┌─ The records
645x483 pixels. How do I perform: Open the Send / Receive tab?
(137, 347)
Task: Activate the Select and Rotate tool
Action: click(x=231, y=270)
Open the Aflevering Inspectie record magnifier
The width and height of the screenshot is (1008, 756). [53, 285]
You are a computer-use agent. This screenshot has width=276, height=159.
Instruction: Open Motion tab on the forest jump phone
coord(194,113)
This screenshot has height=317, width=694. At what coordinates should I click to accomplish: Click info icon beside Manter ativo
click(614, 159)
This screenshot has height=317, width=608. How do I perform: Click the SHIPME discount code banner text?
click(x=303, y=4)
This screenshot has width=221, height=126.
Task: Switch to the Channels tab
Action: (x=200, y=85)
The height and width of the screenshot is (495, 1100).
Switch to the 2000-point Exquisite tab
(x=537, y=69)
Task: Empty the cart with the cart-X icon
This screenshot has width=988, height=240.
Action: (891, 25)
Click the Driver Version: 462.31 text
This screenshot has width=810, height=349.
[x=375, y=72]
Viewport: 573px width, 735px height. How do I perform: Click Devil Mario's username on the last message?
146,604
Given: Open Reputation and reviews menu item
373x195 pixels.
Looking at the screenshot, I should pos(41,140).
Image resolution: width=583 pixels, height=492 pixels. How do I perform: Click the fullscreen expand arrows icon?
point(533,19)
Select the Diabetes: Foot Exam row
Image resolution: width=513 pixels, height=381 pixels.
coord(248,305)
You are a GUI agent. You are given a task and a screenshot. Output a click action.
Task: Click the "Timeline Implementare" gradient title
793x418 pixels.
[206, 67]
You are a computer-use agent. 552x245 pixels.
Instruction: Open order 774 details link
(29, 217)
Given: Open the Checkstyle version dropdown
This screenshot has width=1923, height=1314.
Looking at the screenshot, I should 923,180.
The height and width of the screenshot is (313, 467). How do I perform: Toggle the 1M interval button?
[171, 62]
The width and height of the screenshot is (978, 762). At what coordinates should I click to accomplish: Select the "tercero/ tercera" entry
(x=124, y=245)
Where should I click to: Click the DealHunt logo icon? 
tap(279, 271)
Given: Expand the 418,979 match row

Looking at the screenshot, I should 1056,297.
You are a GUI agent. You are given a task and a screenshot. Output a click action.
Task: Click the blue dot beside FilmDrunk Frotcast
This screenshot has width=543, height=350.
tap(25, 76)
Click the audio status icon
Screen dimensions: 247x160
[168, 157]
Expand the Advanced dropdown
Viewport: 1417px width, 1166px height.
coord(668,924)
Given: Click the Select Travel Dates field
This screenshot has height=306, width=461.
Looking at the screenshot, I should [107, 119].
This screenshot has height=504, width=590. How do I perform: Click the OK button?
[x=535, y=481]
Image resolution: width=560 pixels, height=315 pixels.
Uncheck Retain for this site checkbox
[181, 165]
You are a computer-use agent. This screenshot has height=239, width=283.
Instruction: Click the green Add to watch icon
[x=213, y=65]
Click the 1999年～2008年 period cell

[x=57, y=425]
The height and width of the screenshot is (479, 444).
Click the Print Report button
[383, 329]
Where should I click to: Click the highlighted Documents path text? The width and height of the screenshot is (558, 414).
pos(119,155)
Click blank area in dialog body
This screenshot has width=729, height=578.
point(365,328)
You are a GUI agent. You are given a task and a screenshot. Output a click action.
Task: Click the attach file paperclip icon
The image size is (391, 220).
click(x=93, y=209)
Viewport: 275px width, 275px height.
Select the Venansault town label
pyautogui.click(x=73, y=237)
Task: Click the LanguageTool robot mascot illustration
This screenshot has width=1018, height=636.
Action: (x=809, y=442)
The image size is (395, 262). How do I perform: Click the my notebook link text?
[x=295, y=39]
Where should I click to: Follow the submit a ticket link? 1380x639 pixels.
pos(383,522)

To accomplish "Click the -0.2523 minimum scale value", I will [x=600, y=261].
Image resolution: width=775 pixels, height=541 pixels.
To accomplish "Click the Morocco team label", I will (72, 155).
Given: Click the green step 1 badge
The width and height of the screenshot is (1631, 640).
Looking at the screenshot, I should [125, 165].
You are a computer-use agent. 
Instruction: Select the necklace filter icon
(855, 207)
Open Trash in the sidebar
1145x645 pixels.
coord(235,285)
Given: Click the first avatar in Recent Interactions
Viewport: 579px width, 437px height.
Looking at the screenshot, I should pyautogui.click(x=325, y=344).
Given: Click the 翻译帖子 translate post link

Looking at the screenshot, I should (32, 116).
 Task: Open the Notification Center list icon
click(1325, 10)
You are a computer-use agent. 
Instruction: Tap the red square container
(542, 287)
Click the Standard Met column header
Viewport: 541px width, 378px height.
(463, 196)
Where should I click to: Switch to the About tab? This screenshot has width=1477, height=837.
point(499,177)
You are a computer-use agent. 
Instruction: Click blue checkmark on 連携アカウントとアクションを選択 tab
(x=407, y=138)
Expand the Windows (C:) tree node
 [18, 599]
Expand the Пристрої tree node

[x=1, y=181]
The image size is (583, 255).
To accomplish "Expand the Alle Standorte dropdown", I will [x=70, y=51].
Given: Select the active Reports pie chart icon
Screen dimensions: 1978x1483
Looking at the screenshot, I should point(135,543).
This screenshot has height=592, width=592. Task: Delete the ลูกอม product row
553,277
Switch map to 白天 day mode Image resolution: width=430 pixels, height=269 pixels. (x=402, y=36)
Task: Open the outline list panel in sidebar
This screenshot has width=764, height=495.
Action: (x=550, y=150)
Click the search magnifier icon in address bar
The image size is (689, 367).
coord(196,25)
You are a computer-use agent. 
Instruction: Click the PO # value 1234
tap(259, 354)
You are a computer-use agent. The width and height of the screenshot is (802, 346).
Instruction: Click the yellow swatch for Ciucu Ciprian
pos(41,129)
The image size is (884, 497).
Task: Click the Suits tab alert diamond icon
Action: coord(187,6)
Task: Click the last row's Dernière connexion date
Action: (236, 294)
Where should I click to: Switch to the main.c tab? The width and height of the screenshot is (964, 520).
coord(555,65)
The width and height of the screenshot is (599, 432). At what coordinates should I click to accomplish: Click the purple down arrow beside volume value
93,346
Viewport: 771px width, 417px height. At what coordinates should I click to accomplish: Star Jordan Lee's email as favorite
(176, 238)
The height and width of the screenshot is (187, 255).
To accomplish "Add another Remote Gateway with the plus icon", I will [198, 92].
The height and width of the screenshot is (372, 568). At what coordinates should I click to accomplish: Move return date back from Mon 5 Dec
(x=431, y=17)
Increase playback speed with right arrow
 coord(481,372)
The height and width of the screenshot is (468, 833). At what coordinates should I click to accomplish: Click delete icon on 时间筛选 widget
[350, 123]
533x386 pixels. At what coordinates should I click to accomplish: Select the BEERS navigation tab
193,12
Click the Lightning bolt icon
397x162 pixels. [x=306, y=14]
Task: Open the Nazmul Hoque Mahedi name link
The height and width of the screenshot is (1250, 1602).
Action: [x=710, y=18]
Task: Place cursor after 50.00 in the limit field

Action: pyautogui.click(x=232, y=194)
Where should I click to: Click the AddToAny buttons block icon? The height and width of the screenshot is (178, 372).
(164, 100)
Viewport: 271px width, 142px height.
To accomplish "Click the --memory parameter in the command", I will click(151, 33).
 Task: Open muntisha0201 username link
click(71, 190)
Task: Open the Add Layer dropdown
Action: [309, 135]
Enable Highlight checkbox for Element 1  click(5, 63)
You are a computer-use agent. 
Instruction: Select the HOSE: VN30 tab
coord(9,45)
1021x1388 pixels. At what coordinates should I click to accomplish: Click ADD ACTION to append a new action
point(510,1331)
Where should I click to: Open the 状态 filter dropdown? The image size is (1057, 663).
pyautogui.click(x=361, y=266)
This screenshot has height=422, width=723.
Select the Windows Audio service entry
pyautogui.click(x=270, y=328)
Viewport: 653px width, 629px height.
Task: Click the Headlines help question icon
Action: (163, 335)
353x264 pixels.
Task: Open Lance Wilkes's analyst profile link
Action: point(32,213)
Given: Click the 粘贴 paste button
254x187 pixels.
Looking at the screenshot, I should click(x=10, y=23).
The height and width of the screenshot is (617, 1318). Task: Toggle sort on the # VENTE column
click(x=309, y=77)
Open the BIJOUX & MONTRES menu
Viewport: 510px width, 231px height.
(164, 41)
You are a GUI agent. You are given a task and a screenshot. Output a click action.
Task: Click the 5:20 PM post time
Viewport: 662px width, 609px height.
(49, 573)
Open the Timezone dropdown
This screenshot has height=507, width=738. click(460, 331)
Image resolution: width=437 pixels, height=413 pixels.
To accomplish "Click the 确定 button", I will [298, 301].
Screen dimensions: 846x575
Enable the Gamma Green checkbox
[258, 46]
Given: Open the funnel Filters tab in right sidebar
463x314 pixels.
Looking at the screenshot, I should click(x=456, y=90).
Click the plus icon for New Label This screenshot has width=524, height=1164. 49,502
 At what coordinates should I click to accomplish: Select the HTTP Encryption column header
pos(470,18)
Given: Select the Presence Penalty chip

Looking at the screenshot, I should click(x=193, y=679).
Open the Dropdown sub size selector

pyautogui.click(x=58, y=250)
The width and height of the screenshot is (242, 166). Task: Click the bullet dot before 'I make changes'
└─
- [Written instruction] Copy out in full each line above that contains the word "blue".

- [Written response]
Task: Click the blue dot beside FilmDrunk Frotcast
Instruction: Click blue checkmark on 連携アカウントとアクションを選択 tab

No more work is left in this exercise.